The form of relief where there is a violation of a legitimate expectation

Ordinarily, in a procedural legitimate expectation case, the public authority will (absent some sufficiently compelling and overriding public interest) simply be required to comply with its representations (or established practice) as to the procedure it would follow. A failure to do so will be treated like a failure to comply with common law standards of fairness.

The position is more complicated in a substantive legitimate expectation case, where a representation as to the substantive outcome on the merits is concerned. It may be that the public authority will be held to be required actually to confer the substantive benefit as it has said it would. But that will bring the court into tension with other principles of public law, which require that the primary operative decision should be that of the public authority in the light of all the circumstances known at the time of the decision. Therefore, it is submitted that usually a particularly compelling interest of the individual will be required before the court may feel confident that it is appropriate to override the (current) decision of the local authority. The sort of interest which means that the fair balance to be struck between the interests of the individual (and general value in public authorities acting in accordance with their prior representations) and the public interest of flexibility of decision-making in the light of all the circumstances at the time of decision comes down in favour of compelling the public authority to act contrary to its present judgment and in line with its previously declared policy will usually be some form of detrimental reliance on the part of the individual. One may then become involved in a debate about the sort of detriment which ought to count for these purposes: compare R (Bibi) v Newham LBC [2002] 1 WLR 237 and R (Rashid) v Secretary of State for the Home Department [2005] EWCA Civ 744.

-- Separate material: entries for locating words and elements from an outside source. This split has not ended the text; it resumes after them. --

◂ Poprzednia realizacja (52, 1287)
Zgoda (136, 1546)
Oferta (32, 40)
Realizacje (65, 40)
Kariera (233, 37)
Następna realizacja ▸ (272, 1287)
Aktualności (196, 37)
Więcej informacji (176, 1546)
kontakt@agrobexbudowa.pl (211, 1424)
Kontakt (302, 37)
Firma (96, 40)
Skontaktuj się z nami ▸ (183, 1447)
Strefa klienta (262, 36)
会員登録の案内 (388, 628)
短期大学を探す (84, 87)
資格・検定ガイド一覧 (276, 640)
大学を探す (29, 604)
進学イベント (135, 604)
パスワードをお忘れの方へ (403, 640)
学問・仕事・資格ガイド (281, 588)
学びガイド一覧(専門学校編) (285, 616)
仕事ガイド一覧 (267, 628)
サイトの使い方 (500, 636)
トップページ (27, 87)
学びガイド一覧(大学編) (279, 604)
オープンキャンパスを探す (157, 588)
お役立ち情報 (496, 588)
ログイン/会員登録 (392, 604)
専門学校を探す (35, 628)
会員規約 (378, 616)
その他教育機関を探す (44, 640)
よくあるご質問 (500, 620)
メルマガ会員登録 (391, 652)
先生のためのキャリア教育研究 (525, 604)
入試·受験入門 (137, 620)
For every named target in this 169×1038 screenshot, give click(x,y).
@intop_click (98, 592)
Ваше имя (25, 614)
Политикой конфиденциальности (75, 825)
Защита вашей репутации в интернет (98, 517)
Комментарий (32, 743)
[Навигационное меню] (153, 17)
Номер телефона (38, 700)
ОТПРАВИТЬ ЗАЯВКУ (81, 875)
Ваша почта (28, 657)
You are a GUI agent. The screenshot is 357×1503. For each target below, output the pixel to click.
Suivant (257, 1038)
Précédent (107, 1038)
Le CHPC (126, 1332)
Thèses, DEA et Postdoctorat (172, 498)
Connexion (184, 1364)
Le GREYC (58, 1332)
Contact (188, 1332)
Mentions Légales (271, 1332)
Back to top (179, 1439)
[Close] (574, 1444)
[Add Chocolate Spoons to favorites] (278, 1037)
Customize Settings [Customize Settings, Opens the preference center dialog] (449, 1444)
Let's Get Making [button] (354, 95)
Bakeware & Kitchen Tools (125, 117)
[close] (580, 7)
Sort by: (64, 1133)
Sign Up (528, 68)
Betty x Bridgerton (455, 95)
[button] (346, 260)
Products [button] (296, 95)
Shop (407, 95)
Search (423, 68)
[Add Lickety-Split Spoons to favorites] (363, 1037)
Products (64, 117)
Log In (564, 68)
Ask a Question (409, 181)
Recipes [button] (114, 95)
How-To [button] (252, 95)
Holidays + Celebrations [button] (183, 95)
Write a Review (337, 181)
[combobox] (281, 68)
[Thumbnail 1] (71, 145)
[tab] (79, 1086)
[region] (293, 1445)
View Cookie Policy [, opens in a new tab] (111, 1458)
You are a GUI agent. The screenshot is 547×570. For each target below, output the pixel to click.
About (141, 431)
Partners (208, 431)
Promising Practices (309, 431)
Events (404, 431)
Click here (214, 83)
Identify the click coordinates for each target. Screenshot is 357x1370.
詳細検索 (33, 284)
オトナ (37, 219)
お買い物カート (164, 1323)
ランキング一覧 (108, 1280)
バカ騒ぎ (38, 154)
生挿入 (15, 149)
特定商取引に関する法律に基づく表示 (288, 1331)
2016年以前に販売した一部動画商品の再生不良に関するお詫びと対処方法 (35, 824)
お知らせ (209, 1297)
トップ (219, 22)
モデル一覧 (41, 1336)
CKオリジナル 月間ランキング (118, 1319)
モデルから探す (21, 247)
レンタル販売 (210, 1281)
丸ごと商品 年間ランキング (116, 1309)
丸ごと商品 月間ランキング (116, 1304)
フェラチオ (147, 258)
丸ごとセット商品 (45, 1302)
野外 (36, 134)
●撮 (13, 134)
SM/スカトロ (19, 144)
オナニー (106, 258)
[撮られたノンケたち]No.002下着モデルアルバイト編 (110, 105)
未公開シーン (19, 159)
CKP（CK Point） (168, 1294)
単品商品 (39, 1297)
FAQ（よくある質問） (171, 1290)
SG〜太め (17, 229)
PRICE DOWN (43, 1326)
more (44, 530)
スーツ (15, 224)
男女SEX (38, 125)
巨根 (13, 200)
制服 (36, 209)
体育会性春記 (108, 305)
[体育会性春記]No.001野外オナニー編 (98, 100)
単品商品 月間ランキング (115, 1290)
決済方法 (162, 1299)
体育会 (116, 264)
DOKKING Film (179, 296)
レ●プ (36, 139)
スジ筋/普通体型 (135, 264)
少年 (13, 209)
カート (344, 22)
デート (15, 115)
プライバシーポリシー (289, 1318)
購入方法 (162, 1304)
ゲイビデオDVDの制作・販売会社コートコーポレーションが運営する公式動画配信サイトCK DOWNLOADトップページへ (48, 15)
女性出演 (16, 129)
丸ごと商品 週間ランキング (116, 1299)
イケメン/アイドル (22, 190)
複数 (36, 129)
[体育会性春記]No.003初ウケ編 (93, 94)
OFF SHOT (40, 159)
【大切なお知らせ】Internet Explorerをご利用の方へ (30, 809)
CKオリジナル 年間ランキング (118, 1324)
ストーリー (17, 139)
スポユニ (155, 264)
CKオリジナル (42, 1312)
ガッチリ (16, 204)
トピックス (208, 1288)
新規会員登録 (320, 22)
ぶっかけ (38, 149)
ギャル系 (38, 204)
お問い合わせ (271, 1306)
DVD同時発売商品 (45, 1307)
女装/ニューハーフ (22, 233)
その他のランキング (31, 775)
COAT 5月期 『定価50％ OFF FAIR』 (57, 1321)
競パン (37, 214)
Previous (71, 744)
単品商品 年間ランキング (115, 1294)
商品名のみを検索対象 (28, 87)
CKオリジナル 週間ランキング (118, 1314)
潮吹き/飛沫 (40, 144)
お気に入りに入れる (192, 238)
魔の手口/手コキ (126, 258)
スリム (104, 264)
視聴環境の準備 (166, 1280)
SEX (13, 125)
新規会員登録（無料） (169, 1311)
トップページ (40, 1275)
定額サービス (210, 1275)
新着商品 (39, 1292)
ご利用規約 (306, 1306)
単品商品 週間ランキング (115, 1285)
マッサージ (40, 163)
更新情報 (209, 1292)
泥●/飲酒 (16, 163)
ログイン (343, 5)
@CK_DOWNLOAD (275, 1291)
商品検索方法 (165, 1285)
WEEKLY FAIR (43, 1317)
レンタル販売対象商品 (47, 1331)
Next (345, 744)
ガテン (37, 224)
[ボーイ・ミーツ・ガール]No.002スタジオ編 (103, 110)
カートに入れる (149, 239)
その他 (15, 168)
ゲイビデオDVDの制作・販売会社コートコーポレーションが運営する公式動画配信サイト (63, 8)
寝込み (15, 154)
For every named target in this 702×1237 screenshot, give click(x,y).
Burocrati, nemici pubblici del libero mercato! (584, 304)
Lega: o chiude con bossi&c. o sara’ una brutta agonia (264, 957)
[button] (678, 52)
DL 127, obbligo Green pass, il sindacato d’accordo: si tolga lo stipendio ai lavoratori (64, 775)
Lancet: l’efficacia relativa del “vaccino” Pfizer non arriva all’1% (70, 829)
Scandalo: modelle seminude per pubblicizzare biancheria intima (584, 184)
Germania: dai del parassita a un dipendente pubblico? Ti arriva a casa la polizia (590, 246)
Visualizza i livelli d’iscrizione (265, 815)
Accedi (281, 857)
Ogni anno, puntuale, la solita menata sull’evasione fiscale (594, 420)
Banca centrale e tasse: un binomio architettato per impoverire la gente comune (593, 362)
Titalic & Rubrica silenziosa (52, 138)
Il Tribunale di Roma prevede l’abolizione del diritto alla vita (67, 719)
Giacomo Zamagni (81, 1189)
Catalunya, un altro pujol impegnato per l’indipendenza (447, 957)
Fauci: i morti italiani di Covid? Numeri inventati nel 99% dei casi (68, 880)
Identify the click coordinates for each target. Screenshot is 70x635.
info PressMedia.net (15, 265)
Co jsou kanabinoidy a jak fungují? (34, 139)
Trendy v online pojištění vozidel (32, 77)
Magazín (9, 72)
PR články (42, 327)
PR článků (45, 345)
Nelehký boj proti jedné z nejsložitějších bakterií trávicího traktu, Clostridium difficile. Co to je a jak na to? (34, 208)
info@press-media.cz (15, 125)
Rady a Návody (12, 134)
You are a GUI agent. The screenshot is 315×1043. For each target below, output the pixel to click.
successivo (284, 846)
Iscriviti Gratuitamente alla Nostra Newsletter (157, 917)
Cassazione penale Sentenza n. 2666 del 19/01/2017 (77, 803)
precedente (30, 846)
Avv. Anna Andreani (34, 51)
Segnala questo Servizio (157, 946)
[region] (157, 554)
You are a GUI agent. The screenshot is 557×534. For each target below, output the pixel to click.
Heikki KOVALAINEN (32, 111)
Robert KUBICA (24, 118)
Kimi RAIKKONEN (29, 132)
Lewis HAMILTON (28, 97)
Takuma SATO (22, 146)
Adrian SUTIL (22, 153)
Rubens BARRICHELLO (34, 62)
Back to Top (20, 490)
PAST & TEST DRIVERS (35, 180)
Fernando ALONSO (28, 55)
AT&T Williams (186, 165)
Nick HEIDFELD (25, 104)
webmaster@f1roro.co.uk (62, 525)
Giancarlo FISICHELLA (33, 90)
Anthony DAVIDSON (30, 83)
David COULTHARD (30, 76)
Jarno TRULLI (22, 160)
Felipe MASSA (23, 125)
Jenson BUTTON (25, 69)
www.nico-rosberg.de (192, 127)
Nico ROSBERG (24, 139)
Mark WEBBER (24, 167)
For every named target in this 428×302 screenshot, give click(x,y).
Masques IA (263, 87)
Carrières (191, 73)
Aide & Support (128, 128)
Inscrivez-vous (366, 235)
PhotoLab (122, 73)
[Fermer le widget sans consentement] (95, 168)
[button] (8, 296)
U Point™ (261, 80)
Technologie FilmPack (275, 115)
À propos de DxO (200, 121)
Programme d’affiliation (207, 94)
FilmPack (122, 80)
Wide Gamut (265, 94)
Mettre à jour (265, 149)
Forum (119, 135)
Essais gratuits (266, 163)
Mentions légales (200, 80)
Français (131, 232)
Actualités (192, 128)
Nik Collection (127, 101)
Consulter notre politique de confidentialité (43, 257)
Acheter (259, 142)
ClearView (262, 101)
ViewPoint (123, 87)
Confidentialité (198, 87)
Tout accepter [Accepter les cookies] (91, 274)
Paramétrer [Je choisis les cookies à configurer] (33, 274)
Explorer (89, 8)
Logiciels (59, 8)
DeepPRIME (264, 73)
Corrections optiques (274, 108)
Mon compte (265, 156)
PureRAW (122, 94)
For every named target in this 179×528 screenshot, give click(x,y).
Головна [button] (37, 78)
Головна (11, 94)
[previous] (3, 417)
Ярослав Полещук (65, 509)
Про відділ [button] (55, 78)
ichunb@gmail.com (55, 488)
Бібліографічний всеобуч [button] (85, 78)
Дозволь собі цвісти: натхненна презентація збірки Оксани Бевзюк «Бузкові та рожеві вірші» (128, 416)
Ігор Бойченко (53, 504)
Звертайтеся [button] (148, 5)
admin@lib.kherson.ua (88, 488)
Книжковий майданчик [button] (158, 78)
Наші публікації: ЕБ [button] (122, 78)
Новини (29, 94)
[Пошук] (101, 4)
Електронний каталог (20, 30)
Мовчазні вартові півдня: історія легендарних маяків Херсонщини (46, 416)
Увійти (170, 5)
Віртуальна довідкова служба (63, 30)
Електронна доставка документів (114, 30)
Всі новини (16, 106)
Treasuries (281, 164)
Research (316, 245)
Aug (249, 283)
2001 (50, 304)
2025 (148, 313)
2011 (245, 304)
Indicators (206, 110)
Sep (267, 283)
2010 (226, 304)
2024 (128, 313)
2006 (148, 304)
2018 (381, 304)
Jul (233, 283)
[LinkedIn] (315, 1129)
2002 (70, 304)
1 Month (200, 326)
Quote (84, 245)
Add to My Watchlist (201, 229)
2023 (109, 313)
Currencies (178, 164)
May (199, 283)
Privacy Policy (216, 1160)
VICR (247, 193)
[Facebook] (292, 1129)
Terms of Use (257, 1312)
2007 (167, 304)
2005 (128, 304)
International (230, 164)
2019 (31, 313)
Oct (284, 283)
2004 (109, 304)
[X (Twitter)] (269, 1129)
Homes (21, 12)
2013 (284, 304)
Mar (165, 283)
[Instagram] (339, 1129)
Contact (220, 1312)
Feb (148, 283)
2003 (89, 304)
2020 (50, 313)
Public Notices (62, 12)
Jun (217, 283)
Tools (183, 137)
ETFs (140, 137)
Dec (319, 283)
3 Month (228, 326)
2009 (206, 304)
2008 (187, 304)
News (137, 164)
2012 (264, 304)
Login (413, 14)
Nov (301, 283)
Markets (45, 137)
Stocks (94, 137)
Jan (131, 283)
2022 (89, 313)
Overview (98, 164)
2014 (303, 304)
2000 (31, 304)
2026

The tension referred to above becomes all the more acute when the enforcement of the substantive legitimate expectation according to its terms involves, in practice, the court allocating to the claimant some scarce resource, which will mean that other possibly deserving individuals will lose the opportunity to have that resource allocated to them. That was the position in Bibi, supra. The solution of the Court of Appeal was to meet that tension by declining to grant relief in substantive form by requiring the local authority to honour its promise, and instead granting relief in procedural form (obligation on local authority to reconsider claimant’s case, with opportunity for representations, and a requirement to give reasons explaining any decision to depart from its promise). An important area for the future development of the law in relation to substantive legitimate expectations will be the articulation by the courts of the principles according to which the proper remedial reaction to a substantive legitimate expectation will be procedural in form, and those according to which the proper remedy will be direct enforcement of the public authority’s promise or policy on the mandatory order of the court. Again, it is submitted that detrimental reliance is likely to be an important consideration in relation to this dividing line.